Other survivors include two daughters, Stefania Crum of Oreland, Pa., and Cynthia Height of Havre de Grace; four brothers, Gummindar, Ainar and Gunnar Torfasson and Krisjan Adolphson, all of Iceland; three sisters, Vilborg and Hjorn Torfadottir, both of Iceland, and Kalli Adolphdottir of San Diego; and three grandchildren.

Services were to be held at 11 a.m. today at Havre de Grace United Methodist Church.

Services for Bobbie Lee Mullins Jr., a forklift operator who died Tuesday after being beaten and stabbed at the home of an acquaintance, were planned for 11 a.m. today at the Singleton Funeral Home, 1 Second Ave. S.W., Glen Burnie.

Mr. Mullins, 30, lived on South Port Street in East Baltimore and worked at several warehouses. He was a Patterson High graduate.

He is survived by his wife of seven years, the former Dianna L. Bednarski; a daughter, Samantha L. Mullins; his parents, Cheryl A. and Charles A. Yost; and a brother, John A. Yost. All are of Baltimore. Other survivors include five sisters, Sheri L. Mullins of Raleigh, N.C., Theresa Yost of Airville, Pa., Kandie L. Yost of Baltimore, Stacey L. Yost of Burtonsville and Melissa D. Yost of Taneytown; and his maternal grandparents, Hubert and Loreana Withrow of Glen Burnie.

Jacqueline D. Porter

An artist with a needle

Jacqueline Dorothy Porter, whose hand-embroidered quilts and birds were known from Cape Cod to Baltimore, died May 5 of heart failure at her home in Brewster, Mass. The former resident of the Murray Hill section of Baltimore County was 69.

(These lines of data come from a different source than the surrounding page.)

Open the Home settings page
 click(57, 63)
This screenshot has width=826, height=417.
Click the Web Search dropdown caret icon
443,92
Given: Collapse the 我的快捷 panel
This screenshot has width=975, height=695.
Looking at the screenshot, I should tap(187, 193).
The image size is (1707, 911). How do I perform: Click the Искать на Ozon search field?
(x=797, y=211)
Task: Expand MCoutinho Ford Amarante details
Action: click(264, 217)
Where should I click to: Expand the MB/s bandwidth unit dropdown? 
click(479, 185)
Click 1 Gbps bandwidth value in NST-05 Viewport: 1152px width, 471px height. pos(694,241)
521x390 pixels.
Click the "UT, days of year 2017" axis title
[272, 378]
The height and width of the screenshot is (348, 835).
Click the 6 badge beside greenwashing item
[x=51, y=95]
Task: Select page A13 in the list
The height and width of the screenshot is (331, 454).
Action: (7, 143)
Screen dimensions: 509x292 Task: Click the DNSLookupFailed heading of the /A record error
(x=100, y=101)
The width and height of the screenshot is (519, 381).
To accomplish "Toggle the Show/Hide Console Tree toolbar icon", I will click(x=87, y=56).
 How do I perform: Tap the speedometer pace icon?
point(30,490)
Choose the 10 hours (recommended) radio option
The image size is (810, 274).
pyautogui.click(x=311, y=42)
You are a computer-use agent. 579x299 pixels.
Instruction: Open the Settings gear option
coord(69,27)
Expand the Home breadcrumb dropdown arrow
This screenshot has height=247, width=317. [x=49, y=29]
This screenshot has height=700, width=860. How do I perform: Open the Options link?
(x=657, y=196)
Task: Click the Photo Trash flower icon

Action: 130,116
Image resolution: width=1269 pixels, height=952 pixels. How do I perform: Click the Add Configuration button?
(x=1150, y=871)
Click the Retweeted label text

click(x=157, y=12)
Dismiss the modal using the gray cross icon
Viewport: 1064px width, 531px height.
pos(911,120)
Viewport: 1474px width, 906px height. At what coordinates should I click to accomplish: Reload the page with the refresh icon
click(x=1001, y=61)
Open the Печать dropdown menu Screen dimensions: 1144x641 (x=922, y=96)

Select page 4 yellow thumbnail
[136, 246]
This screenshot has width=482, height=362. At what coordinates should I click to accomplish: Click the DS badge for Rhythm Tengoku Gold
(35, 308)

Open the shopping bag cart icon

She had spent summers on Cape Cod since the early 1960s. She and her husband, William H. Porter, settled there permanently in 1980, when he retired after a 33-year teaching career at the Gilman School.

The couple, who had been childhood sweethearts, married in 1945.

"She was a remarkable artist with a needle and thread, and her exquisite quilts and embroidered birds were widely shown and admired," Mr. Porter said.

Mrs. Porter was born in 1925 in New York City. Her mother was Dorothy Benjamin Caruso Ingram, the widow of renowned tenor Enrico Caruso. Her mother divorced her father after a brief marriage.

Mrs. Porter was educated in Europe and in New York, and spent the early days of World War II in France, where her mother was a member of the French underground.

She and her mother escaped from France in 1942 and returned to New York.